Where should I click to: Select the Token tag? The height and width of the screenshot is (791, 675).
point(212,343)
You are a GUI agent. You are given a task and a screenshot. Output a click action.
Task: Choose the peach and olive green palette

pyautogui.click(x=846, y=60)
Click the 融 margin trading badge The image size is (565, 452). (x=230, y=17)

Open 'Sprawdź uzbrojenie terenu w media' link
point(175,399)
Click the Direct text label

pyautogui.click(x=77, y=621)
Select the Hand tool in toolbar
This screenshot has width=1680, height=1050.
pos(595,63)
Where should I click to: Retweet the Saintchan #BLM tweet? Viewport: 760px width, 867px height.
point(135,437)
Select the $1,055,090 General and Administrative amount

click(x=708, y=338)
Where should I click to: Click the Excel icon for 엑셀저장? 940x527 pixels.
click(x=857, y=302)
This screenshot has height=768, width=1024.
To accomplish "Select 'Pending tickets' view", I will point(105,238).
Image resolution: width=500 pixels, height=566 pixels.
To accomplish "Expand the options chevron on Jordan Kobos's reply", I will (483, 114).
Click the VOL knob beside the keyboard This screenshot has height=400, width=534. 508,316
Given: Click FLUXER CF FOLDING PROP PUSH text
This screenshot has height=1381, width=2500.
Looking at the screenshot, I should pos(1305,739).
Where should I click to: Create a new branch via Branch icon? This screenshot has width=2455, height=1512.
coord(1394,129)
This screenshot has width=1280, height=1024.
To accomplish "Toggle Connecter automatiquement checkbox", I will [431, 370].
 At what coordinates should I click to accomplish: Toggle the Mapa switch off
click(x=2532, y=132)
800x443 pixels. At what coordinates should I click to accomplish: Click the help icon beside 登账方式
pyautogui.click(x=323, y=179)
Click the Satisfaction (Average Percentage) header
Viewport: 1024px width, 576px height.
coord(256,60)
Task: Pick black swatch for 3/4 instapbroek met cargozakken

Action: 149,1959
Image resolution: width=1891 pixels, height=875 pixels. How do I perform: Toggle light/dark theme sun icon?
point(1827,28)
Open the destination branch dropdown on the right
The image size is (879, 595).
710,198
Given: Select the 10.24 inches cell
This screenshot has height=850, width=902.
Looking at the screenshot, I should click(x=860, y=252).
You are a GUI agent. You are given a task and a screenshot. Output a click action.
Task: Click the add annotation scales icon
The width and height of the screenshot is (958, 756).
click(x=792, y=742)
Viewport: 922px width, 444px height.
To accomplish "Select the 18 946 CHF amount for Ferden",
# # # # # # #
→ AIM: Can you copy all of the rows above word for word, without changing or leaving out anything?

→ PROBLEM SOLUTION:
Where should I click to: Select the Token tag? The height and width of the screenshot is (791, 675).
point(212,343)
You are a GUI agent. You are given a task and a screenshot. Output a click action.
Task: Choose the peach and olive green palette

pyautogui.click(x=846, y=60)
Click the 融 margin trading badge The image size is (565, 452). (x=230, y=17)

Open 'Sprawdź uzbrojenie terenu w media' link
point(175,399)
Click the Direct text label

pyautogui.click(x=77, y=621)
Select the Hand tool in toolbar
This screenshot has width=1680, height=1050.
pos(595,63)
Where should I click to: Retweet the Saintchan #BLM tweet? Viewport: 760px width, 867px height.
point(135,437)
Select the $1,055,090 General and Administrative amount

click(x=708, y=338)
Where should I click to: Click the Excel icon for 엑셀저장? 940x527 pixels.
click(x=857, y=302)
This screenshot has height=768, width=1024.
To accomplish "Select 'Pending tickets' view", I will point(105,238).
Image resolution: width=500 pixels, height=566 pixels.
To accomplish "Expand the options chevron on Jordan Kobos's reply", I will (483, 114).
Click the VOL knob beside the keyboard This screenshot has height=400, width=534. 508,316
Given: Click FLUXER CF FOLDING PROP PUSH text
This screenshot has height=1381, width=2500.
Looking at the screenshot, I should pos(1305,739).
Where should I click to: Create a new branch via Branch icon? This screenshot has width=2455, height=1512.
coord(1394,129)
This screenshot has width=1280, height=1024.
To accomplish "Toggle Connecter automatiquement checkbox", I will [431, 370].
 At what coordinates should I click to accomplish: Toggle the Mapa switch off
click(x=2532, y=132)
800x443 pixels. At what coordinates should I click to accomplish: Click the help icon beside 登账方式
pyautogui.click(x=323, y=179)
Click the Satisfaction (Average Percentage) header
Viewport: 1024px width, 576px height.
coord(256,60)
Task: Pick black swatch for 3/4 instapbroek met cargozakken

Action: 149,1959
Image resolution: width=1891 pixels, height=875 pixels. How do I perform: Toggle light/dark theme sun icon?
point(1827,28)
Open the destination branch dropdown on the right
The image size is (879, 595).
710,198
Given: Select the 10.24 inches cell
This screenshot has height=850, width=902.
Looking at the screenshot, I should click(x=860, y=252).
You are a GUI agent. You are given a task and a screenshot. Output a click action.
Task: Click the add annotation scales icon
The width and height of the screenshot is (958, 756).
click(x=792, y=742)
Viewport: 922px width, 444px height.
To accomplish "Select the 18 946 CHF amount for Ferden",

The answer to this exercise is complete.